Figure 2. High NRF2 Activity Is Required for Efficient Spheroid Formation.

(A) Genes associated with NRF2 hyperactivation in TCGA LUSC samples (n = 198). Heatmap shows log2 median-centered RNA-seq gene expression data. Status of genetic alterations in the NRF2 pathway for each tumor is displayed on the right. (B) Venn diagram showing the number of genes associated with NRF2 hyperactivation in TCGA cancer types. The 1,466 genes associated with NRF2 hyperactivation were further limited to a 55-gene NRF2 signature using the outlined criteria. (C) Expression of the 55 NRF2 signature genes in 675 cancer cell lines. Heatmap shows log2 median-centered RNA-seq gene expression data. Copy number (CN) alteration and mutation status of KEAP1, CUL3, and NFE2L2 as well as tissue of origin are displayed. (D) Representative images of day-16 spheroids of lung cancer cell lines. Asterisks indicate the existence of genetic alterations in the NRF2 pathway. (E) Correlation between NRF2 score and spheroid size from experiments described in (D). H522, H1975, and H23 cells were excluded from the correlation analysis because they do not form spheroids but just clumps of cells. (F) mRNA expression of NQO1 in the indicated cell lines from three independent experiments.

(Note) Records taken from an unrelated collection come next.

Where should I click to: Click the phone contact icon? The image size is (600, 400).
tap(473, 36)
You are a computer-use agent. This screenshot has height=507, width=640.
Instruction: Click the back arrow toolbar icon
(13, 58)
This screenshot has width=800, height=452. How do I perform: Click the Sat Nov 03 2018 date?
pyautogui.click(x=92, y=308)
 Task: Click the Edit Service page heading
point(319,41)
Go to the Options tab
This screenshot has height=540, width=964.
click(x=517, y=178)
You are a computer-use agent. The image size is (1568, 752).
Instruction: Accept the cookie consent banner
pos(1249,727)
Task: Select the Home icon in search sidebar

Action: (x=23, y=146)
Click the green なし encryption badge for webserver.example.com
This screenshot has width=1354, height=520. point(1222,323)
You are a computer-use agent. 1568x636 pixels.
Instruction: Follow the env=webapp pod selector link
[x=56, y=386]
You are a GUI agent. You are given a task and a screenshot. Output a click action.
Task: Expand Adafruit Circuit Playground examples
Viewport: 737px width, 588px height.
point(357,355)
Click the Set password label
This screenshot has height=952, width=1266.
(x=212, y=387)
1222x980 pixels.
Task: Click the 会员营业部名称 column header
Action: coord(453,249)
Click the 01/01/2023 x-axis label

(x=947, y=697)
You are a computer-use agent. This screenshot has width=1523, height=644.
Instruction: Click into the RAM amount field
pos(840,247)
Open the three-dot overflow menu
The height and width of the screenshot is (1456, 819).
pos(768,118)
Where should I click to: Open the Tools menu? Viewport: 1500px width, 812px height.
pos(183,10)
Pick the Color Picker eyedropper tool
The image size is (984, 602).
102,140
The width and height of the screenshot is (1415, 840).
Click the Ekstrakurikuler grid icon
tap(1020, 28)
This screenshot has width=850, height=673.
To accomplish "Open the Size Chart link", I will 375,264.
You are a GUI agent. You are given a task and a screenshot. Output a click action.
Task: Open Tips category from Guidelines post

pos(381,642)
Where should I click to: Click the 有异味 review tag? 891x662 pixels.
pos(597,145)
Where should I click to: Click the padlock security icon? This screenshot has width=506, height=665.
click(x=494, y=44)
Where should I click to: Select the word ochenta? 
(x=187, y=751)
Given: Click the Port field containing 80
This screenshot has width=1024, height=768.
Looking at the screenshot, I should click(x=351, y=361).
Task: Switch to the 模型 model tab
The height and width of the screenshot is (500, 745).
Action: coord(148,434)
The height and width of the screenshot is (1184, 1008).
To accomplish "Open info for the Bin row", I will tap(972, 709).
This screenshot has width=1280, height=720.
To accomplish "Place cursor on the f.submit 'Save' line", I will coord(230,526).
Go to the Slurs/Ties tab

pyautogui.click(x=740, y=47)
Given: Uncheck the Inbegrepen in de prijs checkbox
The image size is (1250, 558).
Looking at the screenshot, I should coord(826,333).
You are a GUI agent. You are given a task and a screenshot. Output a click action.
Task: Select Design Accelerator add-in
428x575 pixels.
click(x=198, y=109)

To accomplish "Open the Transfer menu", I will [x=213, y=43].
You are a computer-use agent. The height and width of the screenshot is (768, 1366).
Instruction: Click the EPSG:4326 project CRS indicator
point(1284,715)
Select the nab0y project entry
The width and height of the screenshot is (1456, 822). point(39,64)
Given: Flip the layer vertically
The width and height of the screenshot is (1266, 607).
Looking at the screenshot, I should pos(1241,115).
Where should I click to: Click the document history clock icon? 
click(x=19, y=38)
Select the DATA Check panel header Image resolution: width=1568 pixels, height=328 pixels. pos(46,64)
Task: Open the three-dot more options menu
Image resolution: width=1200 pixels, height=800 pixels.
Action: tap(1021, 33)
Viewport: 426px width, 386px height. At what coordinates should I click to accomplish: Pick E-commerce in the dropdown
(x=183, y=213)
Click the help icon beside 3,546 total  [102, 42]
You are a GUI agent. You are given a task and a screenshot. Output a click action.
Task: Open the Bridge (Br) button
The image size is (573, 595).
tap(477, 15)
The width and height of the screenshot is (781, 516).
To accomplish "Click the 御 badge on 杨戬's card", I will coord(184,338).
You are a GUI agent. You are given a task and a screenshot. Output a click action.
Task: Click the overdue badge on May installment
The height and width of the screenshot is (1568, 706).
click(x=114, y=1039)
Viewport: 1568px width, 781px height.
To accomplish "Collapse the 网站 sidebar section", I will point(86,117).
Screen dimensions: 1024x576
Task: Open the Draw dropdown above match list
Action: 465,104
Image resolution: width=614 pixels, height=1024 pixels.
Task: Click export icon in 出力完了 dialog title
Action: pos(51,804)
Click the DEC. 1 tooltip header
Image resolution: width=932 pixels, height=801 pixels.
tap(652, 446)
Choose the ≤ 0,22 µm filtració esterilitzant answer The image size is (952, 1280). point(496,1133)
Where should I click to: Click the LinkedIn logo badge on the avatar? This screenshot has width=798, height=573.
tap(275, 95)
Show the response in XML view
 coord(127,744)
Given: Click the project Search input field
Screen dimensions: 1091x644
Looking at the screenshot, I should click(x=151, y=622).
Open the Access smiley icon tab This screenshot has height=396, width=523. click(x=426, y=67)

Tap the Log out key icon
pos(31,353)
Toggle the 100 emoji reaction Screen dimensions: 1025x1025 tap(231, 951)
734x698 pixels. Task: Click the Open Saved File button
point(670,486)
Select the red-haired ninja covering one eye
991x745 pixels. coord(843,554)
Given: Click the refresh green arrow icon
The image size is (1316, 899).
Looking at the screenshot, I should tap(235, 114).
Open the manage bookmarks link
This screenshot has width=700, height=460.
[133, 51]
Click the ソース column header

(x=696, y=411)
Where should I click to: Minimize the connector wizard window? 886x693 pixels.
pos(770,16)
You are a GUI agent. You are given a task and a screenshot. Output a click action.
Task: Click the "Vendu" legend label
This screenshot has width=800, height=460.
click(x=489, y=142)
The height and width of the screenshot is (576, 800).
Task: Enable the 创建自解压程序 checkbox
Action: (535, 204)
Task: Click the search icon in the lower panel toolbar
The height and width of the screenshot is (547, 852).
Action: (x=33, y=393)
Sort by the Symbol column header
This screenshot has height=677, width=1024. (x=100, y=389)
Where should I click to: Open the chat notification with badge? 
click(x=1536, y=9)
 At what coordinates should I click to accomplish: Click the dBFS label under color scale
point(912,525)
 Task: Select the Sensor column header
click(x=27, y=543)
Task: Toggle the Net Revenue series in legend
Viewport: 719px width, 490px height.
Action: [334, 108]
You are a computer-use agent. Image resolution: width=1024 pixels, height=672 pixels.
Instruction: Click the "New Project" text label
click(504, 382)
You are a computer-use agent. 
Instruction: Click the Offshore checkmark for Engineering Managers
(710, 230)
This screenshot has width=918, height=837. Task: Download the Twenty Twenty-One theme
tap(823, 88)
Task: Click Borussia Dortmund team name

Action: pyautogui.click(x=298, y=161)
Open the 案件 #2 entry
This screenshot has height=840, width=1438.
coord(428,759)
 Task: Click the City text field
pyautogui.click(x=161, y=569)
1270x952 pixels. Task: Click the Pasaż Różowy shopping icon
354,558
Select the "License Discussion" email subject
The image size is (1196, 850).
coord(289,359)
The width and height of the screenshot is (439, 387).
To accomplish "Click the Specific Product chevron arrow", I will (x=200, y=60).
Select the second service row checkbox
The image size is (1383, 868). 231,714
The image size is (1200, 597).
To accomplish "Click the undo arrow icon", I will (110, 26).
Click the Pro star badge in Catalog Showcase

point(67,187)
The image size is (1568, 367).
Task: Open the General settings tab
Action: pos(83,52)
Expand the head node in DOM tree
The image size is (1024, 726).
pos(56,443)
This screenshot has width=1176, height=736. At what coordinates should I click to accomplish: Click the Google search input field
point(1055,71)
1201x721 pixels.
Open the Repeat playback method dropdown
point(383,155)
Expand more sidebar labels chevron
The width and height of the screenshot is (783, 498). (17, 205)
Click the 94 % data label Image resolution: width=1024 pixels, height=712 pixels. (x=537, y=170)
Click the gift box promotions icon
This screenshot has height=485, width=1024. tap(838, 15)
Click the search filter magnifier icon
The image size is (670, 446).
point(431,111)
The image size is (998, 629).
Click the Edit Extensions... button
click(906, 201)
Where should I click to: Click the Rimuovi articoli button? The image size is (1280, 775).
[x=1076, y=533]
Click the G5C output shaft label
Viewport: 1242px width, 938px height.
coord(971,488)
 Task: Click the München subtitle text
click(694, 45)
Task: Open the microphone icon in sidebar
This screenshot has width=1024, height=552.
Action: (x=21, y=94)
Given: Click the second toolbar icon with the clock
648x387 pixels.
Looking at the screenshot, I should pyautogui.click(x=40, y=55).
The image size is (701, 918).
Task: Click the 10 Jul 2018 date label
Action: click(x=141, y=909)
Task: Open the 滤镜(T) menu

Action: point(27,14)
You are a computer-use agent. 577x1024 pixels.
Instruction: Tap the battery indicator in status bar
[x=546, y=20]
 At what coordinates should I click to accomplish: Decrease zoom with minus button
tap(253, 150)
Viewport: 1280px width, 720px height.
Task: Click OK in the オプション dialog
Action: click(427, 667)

Data were normalized to sgControl. (G) Representative confocal images of the indicated day-14 spheroids from two independent experiments. (H) Quantification of spheroid size from experiments described in (G) (n = 65–97). (I) Representative confocal images of the indicated day-12 spheroids from two independent experiments. (J) Quantification of spheroid size and percentage of filled inner space from experiments described in (I) (n = 53–91). In (F), (H), and (J), one-way ANOVA (F) or unpaired two-tailed t-test (H and J) was used to determine statistical significance. **p < 0.01 and ***p < 0.001 compared to sgControl. Scale bar represents 100 μm. All data shown as mean ± SEM.